The deadline for the European Youth Essay Competition is approaching, but there is still time left for submissions! Today on Promoting Enterprise the 2017 essay competition jury are, offering their advice, top tips and what they will be looking for in an entry. Interested in what they have to say? Have a read through and be sure to submit an entry before the deadline on 08 September 2017.
This year the Youth Essay Competition will be judged by a competent and diverse jury, from different fields and with different expertise:
- Kristin Schreiber (DG Grow)
- Cristina Fernández (Global Entrepreneurship Network)
- Przemysław Grzywa (The European Confederation of Young Entrepreneurs)
- Andri Pandoura (2016 Youth Essay Competition winner)
What will the jurors be looking for in an entry?
An entry should primarily answer the essay question, but what specific things should you include to catch a juror’s eye? Longer essays are not necessarily better, but this year the jury wants “fresh ideas… and a better understanding of young people and their vision of entrepreneurship”, as well as “a sincere passion and interest in the topic of the competition”. The jurors want entries to identify the issues that youth face, but also propose innovative and creative solutions that could be implemented by and inform policymakers. In other words: ” Is there a better and easily implemented way to ‘train’ and so ‘equip’ our future entrepreneurial leaders?”

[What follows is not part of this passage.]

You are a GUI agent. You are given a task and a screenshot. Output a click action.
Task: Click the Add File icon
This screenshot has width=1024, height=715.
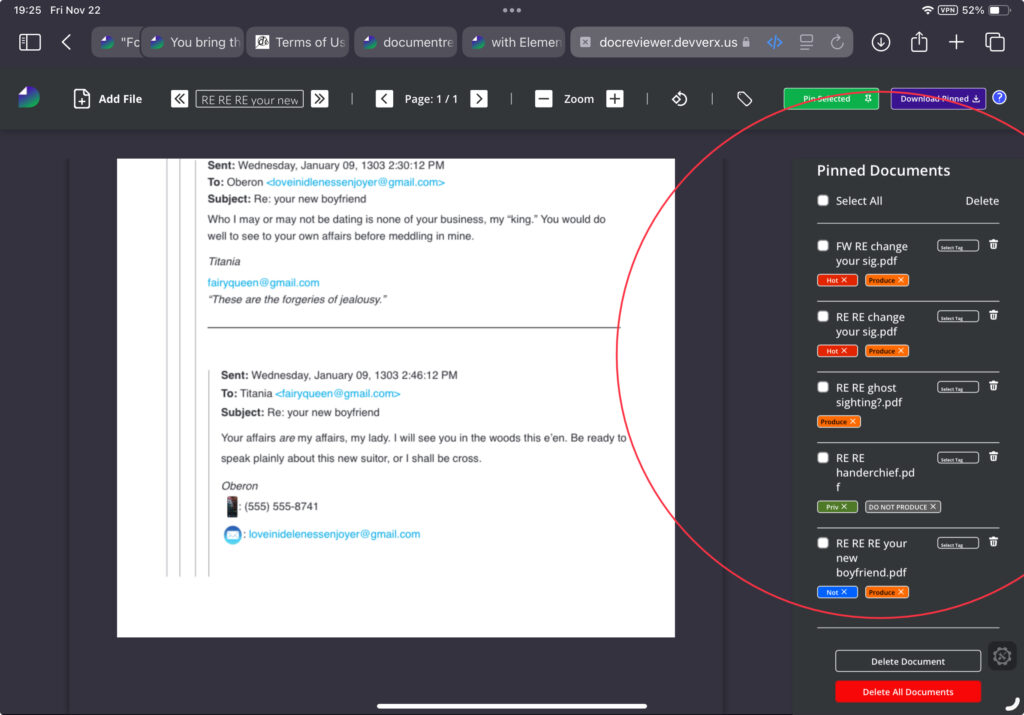(x=82, y=99)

What will make an entry stand out?
As the jury is so diverse what stands out for one juror may not for another, yet all of them have said that they will be looking for both innovation and truthfulness. Przemysław Grzywa, is looking for an essay that “comes right from the heart instead of Google search engine”, a sentiment echoed by Cristina Fernández, who sees the competition as “a chance to let the audience know where exactly the young are facing a roadblock to their path as entrepreneurs”.

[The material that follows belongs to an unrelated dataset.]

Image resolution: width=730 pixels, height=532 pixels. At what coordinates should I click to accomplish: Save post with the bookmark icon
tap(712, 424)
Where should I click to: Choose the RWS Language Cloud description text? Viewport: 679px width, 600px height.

Speaking from personal experience, Andri Pandoura (the 2016 competition winner), will be looking for a personal essay, as for her “it is important to be able to see the person writing the essay and their story in the essay itself”. Kristin Schreiber is “really looking for some out-of-the box thinking”. She will also pay attention to the way it is written: “Don’t worry if your English is not perfect, but do keep in mind that when you want to convince someone of your ideas, clear writing and keeping it sharp and simple always helps!”

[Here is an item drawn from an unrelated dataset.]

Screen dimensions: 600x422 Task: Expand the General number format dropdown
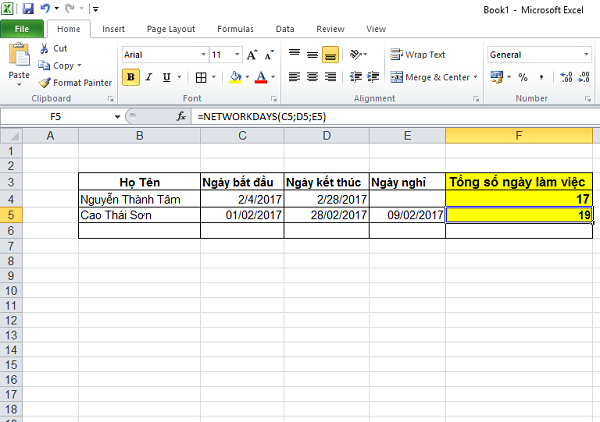pos(590,55)
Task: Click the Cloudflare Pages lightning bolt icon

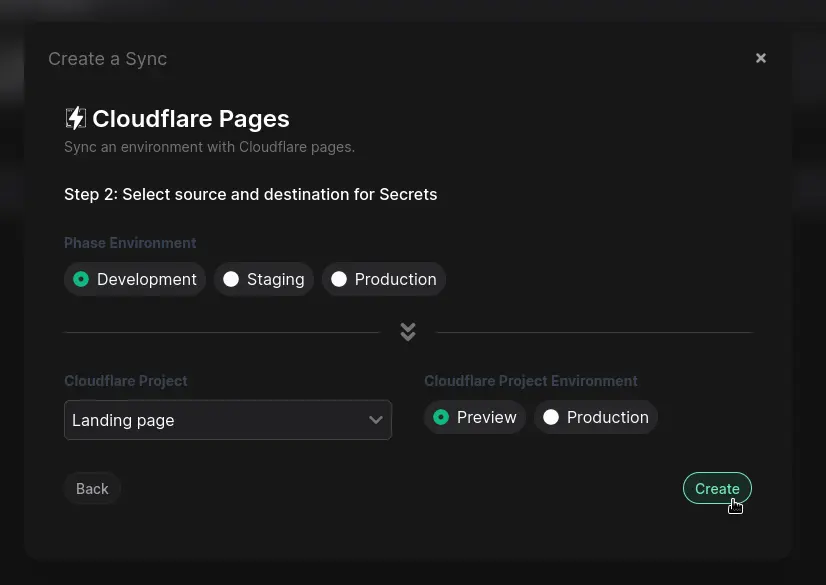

What advice would you give for those still not sure about entering the competition?
“Often, when we hear about a given policy being made, we think – I would have done it much better. Here we offer you a chance to express and test your ideas in real life. To see if and how they can inspire policy makers who work on developing entrepreneurship across Europe. (…) Entering in the competition is a win-win for all!”
– Kristin Schreiber
“Decisions are shaped by those who weigh and get involved. The SME Assembly and this competition are a great opportunity to have the voice of young entrepreneurs heard. Only if entrepreneurs articulate their concerns and ideas, can we hope for entrepreneur-centric policies and programs.”
– Cristina Fernández
“If you have your opinion – try it. If you believe one can change the world – try it. If you think you won’t succeed – try it even harder.”
– Przemysław Grzywa
“Just do it and don’t overthink! I had the same doubts last year but you never know how things turn out.”